Extension stratégique sur le Medgaz

Par ailleurs, le ministre de l'Energie a démenti la fermeture du gazoduc Maghreb-Europe (GME), inauguré en 1996 et qui fournit du gaz algérien aux marchés espagnol et portugais via le Maroc et le détroit de Gibraltar. Le Maroc avait récemment laissé entendre qu'il n'a plus besoin de gaz algérien pour alimenter ses centrales électriques, après un accord avec le Nigéria pour la fourniture de gaz. Selon M. Guitouni, une extension de ce gazoduc sera reliée au réseau du Medgaz, qui part de Beni Saf vers Almeria en Espagne, pour augmenter les exportations gazières de l'Algérie. Mis en service en mars 2011, le gazoduc Medgaz transporte annuellement près de 8 milliards de m³. Les travaux d'extension du GME, également dénommé Gazoduc Pedro Duran Farell, vers le gazoduc Medgaz sur 200 km, avaient débuté le 12 septembre dernier dans la wilaya de Tlemcen.

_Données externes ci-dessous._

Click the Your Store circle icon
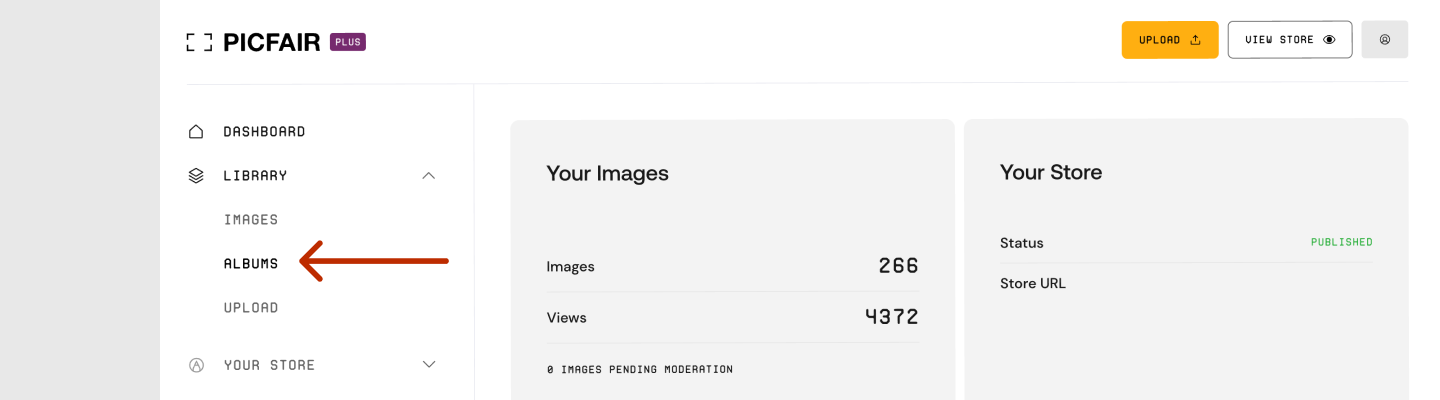 196,365
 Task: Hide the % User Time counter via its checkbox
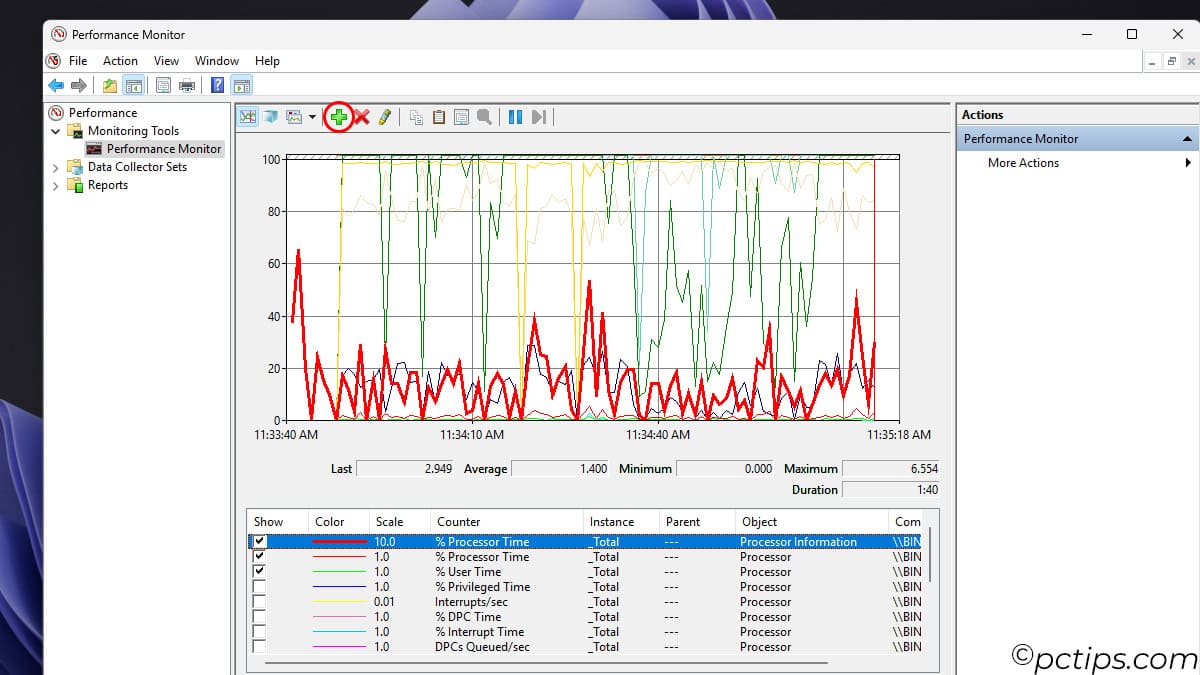259,571
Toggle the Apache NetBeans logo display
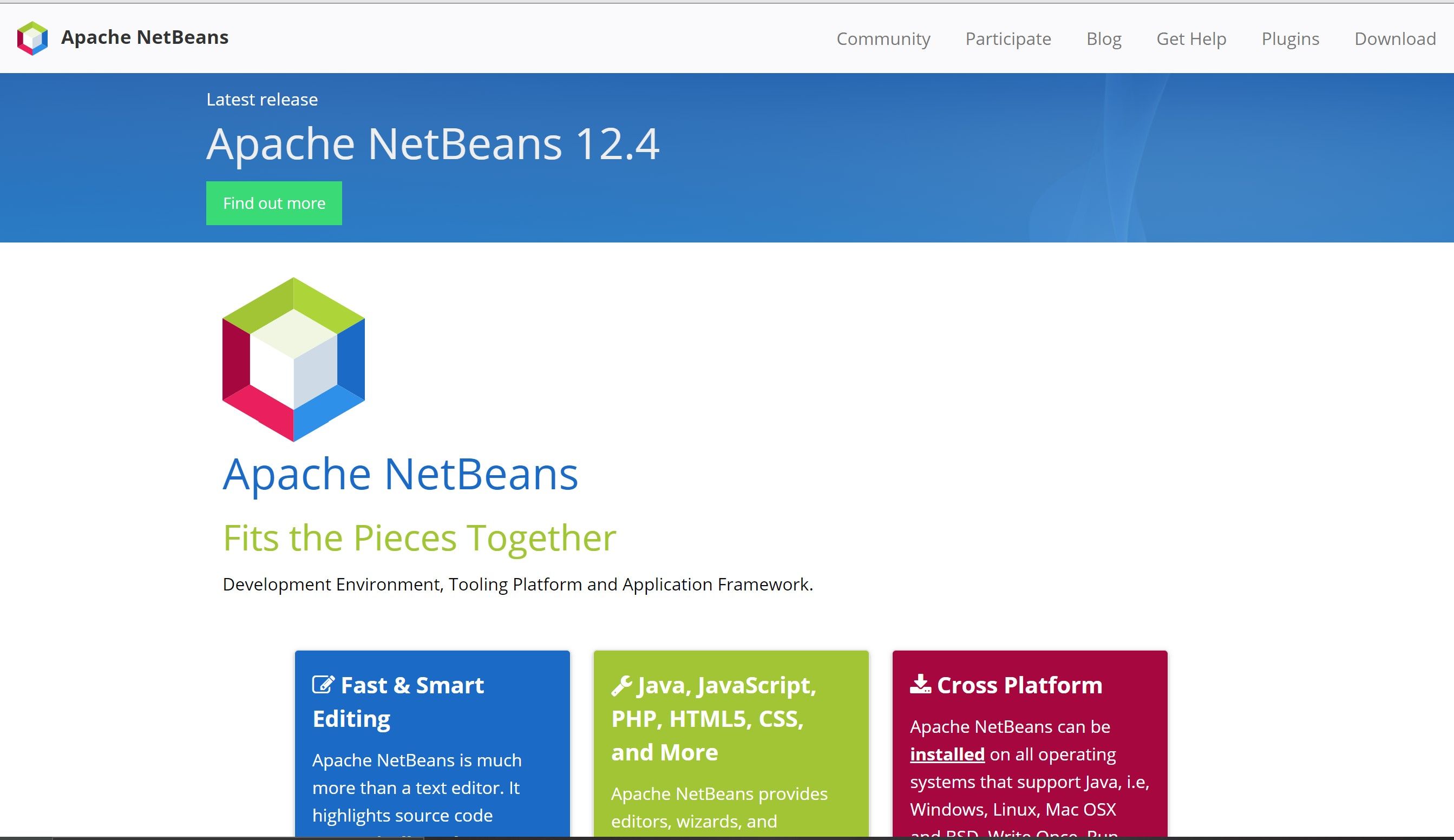 point(32,37)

Une extension qui permettra de relier le Gazoduc Pedro Duran Farell, qui va d'El Aricha (wilaya de Tlemcen) vers l'Espagne à travers le Maroc et le détroit de Gibraltar, au deuxième gazoduc sous-marin, le Medgaz, qui va de Beni Saf (wilaya d'Ain Témouchent) à Almeria (Espagne). Ce projet, officiellement, permettra d'améliorer les volumes d'exportations de gaz algérien vers l'Espagne de 8 mds de m3/an à 10 mds de m3/an, selon le PDG de Sonatrach Abdelmoumen Ould Kaddour. ?'Notre objectif est de continuer à produire plus de gaz et à en transporter plus vers l'Europe et en particulier vers l'Espagne'', avait-il récemment déclaré. Mais, officieusement, l'Algérie se prépare à répondre immédiatement à la non-reconduction par le Maroc de l'accord sur le GME, qui expirera en 2021.

Sur le front de la production nationale d'électricité, le ministre de l'Energie a annoncé que «le cahier des charges relatif à l'appel d'offre national pour la production de 150 MW d'électricité à partir de sources renouvelables avec des capacités de production locales sera lancé dans un délai d'un mois au maximum», et les entreprises intéressées par cet appel d'offre trouveront toutes les explications et les détails dans le cahier des charges. Le Programme national de développement des énergies renouvelables prévoit une production d`ici à 2030 de 22.000 mégawatts d'électricité à partir de l'énergie renouvelable destinée au marché intérieur. Le même programme prévoit la production de 10.000 mégawatts supplémentaires destinés à l'exportation. L'énergie produite à partir des sources renouvelables devrait représenter 27% de la production globale d'électricité en 2030 et le double de la capacité actuelle du parc national de production d'électricité, selon les prévisions du programme national de production d'électricité, ce qui devrait réduire de plus de 9% la consommation d'énergie fossile à l'horizon 2030 et l'économie de 240 milliards m³ de gaz naturel, soit 63 milliards de dollars sur 20 ans. Jusqu'à présent, le secteur a produit 400 MW à partir d'énergies renouvelables.